[Dataset excerpts]
• • • • • • •
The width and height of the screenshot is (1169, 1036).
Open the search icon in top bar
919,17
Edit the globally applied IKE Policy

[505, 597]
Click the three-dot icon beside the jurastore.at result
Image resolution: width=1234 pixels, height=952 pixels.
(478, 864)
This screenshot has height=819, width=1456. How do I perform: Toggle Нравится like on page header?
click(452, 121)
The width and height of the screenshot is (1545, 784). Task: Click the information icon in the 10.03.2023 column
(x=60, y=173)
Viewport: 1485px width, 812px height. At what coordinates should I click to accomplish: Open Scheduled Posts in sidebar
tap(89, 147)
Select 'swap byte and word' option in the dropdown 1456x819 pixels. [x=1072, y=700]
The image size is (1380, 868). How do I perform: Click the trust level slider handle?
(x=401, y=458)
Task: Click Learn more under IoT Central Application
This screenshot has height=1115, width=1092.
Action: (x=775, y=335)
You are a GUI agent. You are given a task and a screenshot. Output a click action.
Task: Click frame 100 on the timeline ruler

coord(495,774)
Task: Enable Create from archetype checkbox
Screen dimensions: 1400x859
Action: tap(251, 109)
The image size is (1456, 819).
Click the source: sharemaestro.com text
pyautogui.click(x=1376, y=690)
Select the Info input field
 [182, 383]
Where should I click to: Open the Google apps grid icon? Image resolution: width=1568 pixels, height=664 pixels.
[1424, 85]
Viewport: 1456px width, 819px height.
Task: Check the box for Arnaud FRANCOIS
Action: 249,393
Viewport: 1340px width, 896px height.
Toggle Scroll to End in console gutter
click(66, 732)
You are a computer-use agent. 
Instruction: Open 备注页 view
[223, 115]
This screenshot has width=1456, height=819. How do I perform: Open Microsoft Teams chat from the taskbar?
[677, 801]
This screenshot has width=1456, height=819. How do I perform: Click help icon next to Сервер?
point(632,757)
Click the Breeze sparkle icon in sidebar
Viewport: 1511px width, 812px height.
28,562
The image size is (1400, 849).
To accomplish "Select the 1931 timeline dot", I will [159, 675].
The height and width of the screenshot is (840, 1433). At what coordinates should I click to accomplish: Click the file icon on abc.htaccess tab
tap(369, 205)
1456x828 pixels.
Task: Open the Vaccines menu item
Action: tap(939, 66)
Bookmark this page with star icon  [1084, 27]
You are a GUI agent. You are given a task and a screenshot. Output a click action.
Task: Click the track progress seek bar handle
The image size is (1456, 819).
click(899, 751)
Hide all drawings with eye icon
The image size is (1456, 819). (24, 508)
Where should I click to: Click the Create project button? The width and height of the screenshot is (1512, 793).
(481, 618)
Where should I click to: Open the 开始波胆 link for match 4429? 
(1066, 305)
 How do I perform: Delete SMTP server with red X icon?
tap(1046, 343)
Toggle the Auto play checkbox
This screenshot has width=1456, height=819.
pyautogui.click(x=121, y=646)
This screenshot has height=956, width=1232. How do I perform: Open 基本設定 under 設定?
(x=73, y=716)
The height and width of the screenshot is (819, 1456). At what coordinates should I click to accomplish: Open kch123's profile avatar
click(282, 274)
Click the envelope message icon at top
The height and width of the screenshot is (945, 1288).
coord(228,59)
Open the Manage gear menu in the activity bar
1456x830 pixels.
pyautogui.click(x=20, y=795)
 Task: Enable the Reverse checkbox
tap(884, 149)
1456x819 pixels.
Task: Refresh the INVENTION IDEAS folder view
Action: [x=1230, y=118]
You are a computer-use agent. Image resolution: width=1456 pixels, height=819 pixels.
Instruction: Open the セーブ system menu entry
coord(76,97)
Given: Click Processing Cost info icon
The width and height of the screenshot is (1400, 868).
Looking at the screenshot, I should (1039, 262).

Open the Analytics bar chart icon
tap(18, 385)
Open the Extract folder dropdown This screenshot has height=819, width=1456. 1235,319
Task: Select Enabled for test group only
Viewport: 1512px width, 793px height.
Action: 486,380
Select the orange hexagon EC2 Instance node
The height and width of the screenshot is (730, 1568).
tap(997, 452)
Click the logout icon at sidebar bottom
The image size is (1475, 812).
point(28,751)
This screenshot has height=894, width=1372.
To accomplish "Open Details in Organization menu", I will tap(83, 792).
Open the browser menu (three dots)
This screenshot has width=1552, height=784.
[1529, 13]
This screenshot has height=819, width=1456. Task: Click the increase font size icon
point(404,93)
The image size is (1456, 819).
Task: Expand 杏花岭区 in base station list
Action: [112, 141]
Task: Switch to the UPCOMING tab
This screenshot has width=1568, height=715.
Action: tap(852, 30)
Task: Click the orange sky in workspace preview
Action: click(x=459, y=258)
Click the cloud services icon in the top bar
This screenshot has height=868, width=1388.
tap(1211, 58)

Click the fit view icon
• • • • • • •
**TASK INSTRUCTIONS**
Your answer must be the full set of entries, copied exactly.

**FINAL ANSWER**
The width and height of the screenshot is (1169, 1036).
Open the search icon in top bar
919,17
Edit the globally applied IKE Policy

[505, 597]
Click the three-dot icon beside the jurastore.at result
Image resolution: width=1234 pixels, height=952 pixels.
(478, 864)
This screenshot has height=819, width=1456. How do I perform: Toggle Нравится like on page header?
click(452, 121)
The width and height of the screenshot is (1545, 784). Task: Click the information icon in the 10.03.2023 column
(x=60, y=173)
Viewport: 1485px width, 812px height. At what coordinates should I click to accomplish: Open Scheduled Posts in sidebar
tap(89, 147)
Select 'swap byte and word' option in the dropdown 1456x819 pixels. [x=1072, y=700]
The image size is (1380, 868). How do I perform: Click the trust level slider handle?
(x=401, y=458)
Task: Click Learn more under IoT Central Application
This screenshot has height=1115, width=1092.
Action: (x=775, y=335)
You are a GUI agent. You are given a task and a screenshot. Output a click action.
Task: Click frame 100 on the timeline ruler

coord(495,774)
Task: Enable Create from archetype checkbox
Screen dimensions: 1400x859
Action: tap(251, 109)
The image size is (1456, 819).
Click the source: sharemaestro.com text
pyautogui.click(x=1376, y=690)
Select the Info input field
 [182, 383]
Where should I click to: Open the Google apps grid icon? Image resolution: width=1568 pixels, height=664 pixels.
[1424, 85]
Viewport: 1456px width, 819px height.
Task: Check the box for Arnaud FRANCOIS
Action: 249,393
Viewport: 1340px width, 896px height.
Toggle Scroll to End in console gutter
click(66, 732)
You are a computer-use agent. 
Instruction: Open 备注页 view
[223, 115]
This screenshot has width=1456, height=819. How do I perform: Open Microsoft Teams chat from the taskbar?
[677, 801]
This screenshot has width=1456, height=819. How do I perform: Click help icon next to Сервер?
point(632,757)
Click the Breeze sparkle icon in sidebar
Viewport: 1511px width, 812px height.
28,562
The image size is (1400, 849).
To accomplish "Select the 1931 timeline dot", I will [159, 675].
The height and width of the screenshot is (840, 1433). At what coordinates should I click to accomplish: Click the file icon on abc.htaccess tab
tap(369, 205)
1456x828 pixels.
Task: Open the Vaccines menu item
Action: tap(939, 66)
Bookmark this page with star icon  [1084, 27]
You are a GUI agent. You are given a task and a screenshot. Output a click action.
Task: Click the track progress seek bar handle
The image size is (1456, 819).
click(899, 751)
Hide all drawings with eye icon
The image size is (1456, 819). (24, 508)
Where should I click to: Click the Create project button? The width and height of the screenshot is (1512, 793).
(481, 618)
Where should I click to: Open the 开始波胆 link for match 4429? 
(1066, 305)
 How do I perform: Delete SMTP server with red X icon?
tap(1046, 343)
Toggle the Auto play checkbox
This screenshot has width=1456, height=819.
pyautogui.click(x=121, y=646)
This screenshot has height=956, width=1232. How do I perform: Open 基本設定 under 設定?
(x=73, y=716)
The height and width of the screenshot is (819, 1456). At what coordinates should I click to accomplish: Open kch123's profile avatar
click(282, 274)
Click the envelope message icon at top
The height and width of the screenshot is (945, 1288).
coord(228,59)
Open the Manage gear menu in the activity bar
1456x830 pixels.
pyautogui.click(x=20, y=795)
 Task: Enable the Reverse checkbox
tap(884, 149)
1456x819 pixels.
Task: Refresh the INVENTION IDEAS folder view
Action: [x=1230, y=118]
You are a computer-use agent. Image resolution: width=1456 pixels, height=819 pixels.
Instruction: Open the セーブ system menu entry
coord(76,97)
Given: Click Processing Cost info icon
The width and height of the screenshot is (1400, 868).
Looking at the screenshot, I should (1039, 262).

Open the Analytics bar chart icon
tap(18, 385)
Open the Extract folder dropdown This screenshot has height=819, width=1456. 1235,319
Task: Select Enabled for test group only
Viewport: 1512px width, 793px height.
Action: 486,380
Select the orange hexagon EC2 Instance node
The height and width of the screenshot is (730, 1568).
tap(997, 452)
Click the logout icon at sidebar bottom
The image size is (1475, 812).
point(28,751)
This screenshot has height=894, width=1372.
To accomplish "Open Details in Organization menu", I will tap(83, 792).
Open the browser menu (three dots)
This screenshot has width=1552, height=784.
[1529, 13]
This screenshot has height=819, width=1456. Task: Click the increase font size icon
point(404,93)
The image size is (1456, 819).
Task: Expand 杏花岭区 in base station list
Action: [112, 141]
Task: Switch to the UPCOMING tab
This screenshot has width=1568, height=715.
Action: tap(852, 30)
Task: Click the orange sky in workspace preview
Action: click(x=459, y=258)
Click the cloud services icon in the top bar
This screenshot has height=868, width=1388.
tap(1211, 58)

Click the fit view icon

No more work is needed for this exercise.